El acuerdo más ambicioso tiene que ver con las Zonas de Ubicación Temporal (ZUT, espacios donde el cartel concentraría a sus hombres para ser monitoreados) en Tierralta, Córdoba, y en los municipios chocoanos de Unguía y Belén de Bajirá. Estaban programadas para funcionar a partir del 1 de marzo, aunque su viabilidad está en el aire por los retrasos que generó la crisis diplomática con Washington.
Los cambios internos en la cúpula del cartel también añaden incertidumbre. El 31 de enero falleció José Gonzalo Sánchez, Gonzalito, el segundo al mando de la organización, en lo que reportaron como un accidente fluvial en Tierralta cuando se desplazaba hacia el lugar donde se construiría la ZUT. Su muerte obligó a reestructurar la línea de mando, formando una nueva junta directiva integrada por Chiquito Malo, Orosman Orlando Ostén Blanco (Rodrigo Flechas), Elkin Posada Casarrubia (el Cura o Joaquín), Wilmar Mejía Úsuga (Richard) y José Alberto Vega Albarán (Flaco Monseñor). A pesar de estos cambios, los nuevos jefes decidieron continuar en las negociaciones.

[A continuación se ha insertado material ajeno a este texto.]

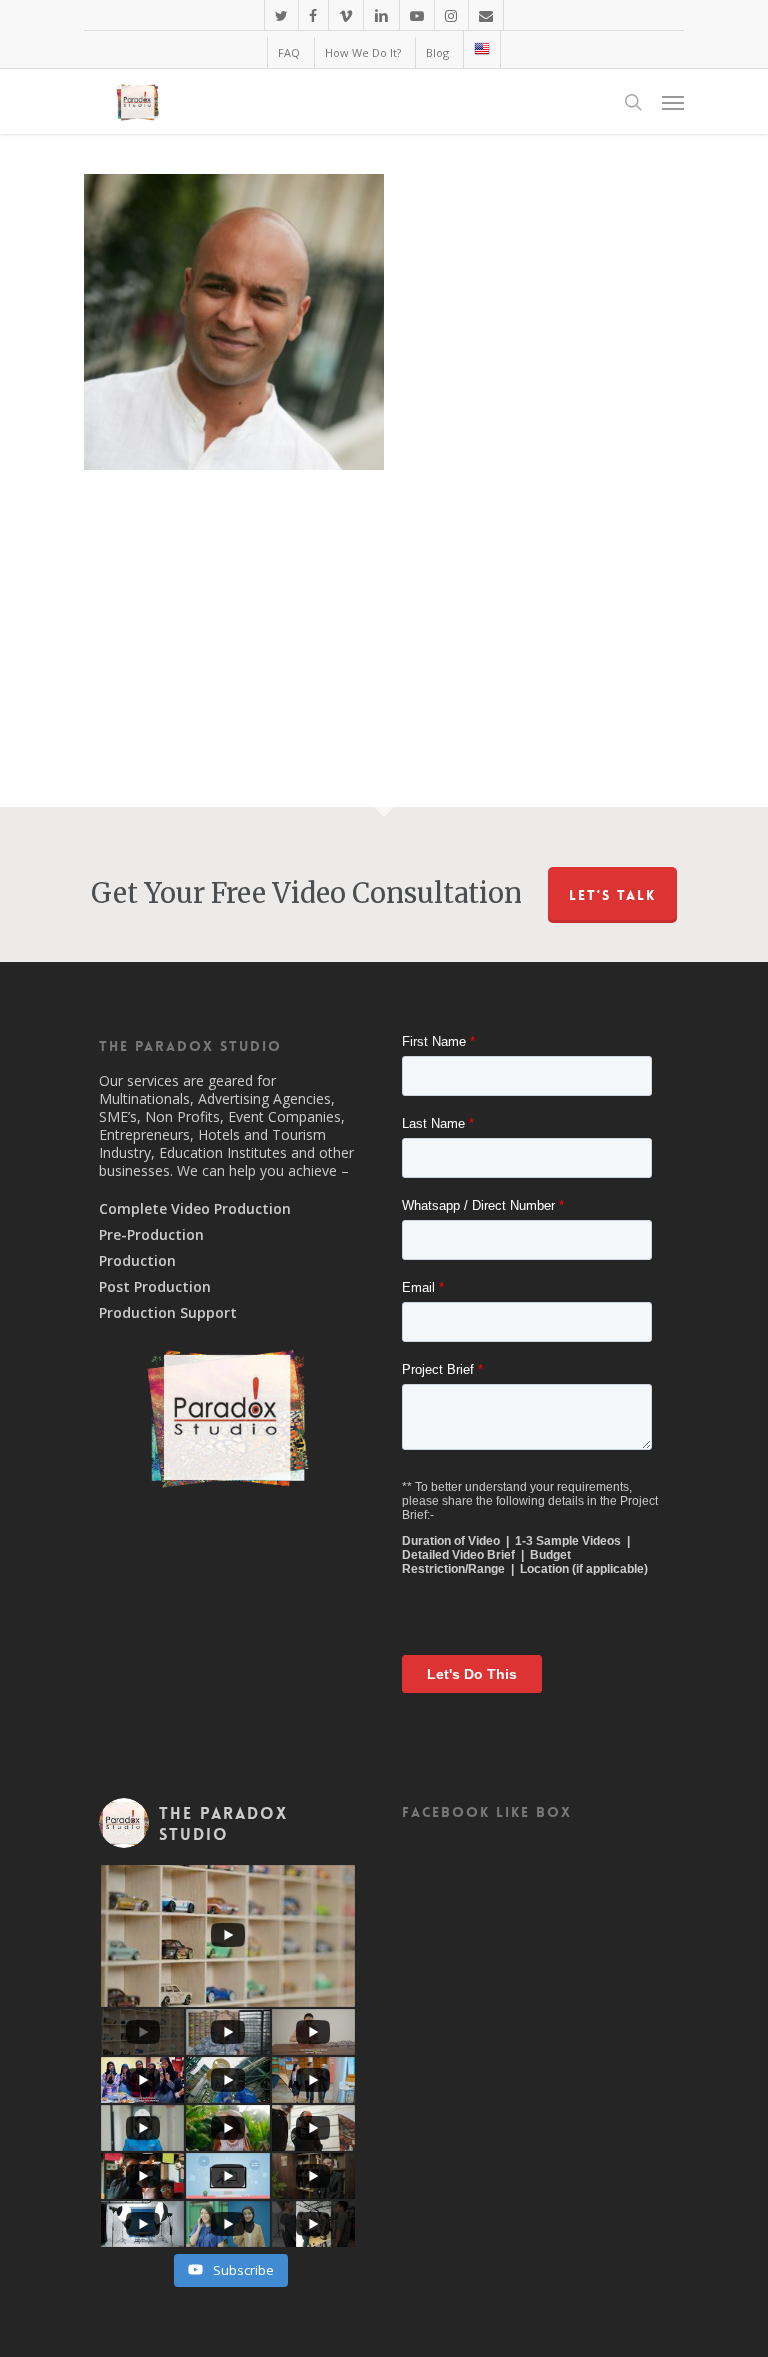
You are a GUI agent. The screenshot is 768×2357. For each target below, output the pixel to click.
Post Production (155, 1287)
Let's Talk (612, 895)
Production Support (168, 1313)
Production (137, 1261)
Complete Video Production (195, 1209)
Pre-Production (151, 1235)
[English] (481, 49)
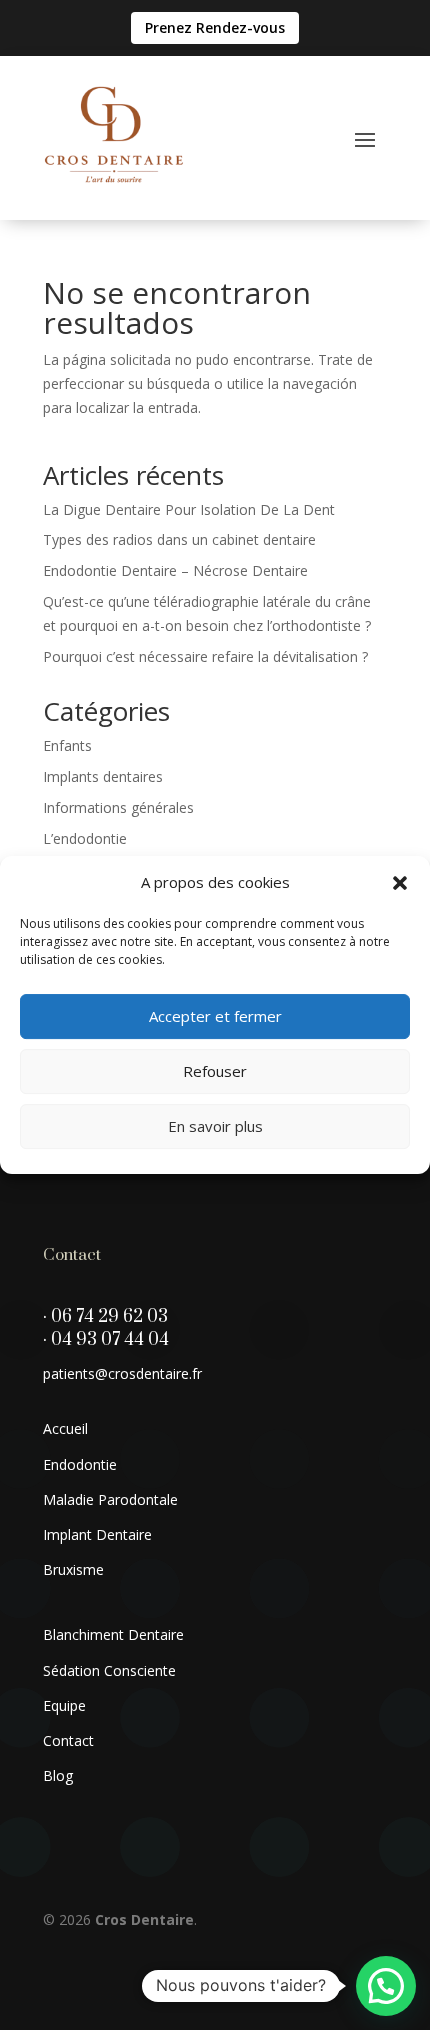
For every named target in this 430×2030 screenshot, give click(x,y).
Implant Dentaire (97, 1534)
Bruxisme (73, 1569)
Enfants (67, 745)
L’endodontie (85, 838)
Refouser (215, 1071)
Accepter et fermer (215, 1016)
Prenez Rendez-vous (215, 27)
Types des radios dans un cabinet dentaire (179, 539)
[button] (400, 883)
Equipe (64, 1705)
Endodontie (80, 1464)
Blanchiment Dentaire (113, 1634)
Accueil (65, 1428)
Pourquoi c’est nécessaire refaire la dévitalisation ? (205, 656)
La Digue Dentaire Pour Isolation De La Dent (189, 509)
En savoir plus (215, 1126)
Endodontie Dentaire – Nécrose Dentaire (175, 570)
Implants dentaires (103, 776)
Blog (58, 1775)
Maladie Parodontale (110, 1499)
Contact (68, 1740)
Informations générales (118, 807)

Lo que viene es incierto. Con apenas seis meses para el cambio de presidente, hay dudas sobre qué tanto podrán avanzar estas conversaciones antes de que termine la administración Petro. El proceso sigue con puertas cerradas, los acuerdos se anuncian en comunicados breves, y el país apenas puede vislumbrar hacia dónde va realmente esta apuesta de paz con uno de los carteles más poderosos del país.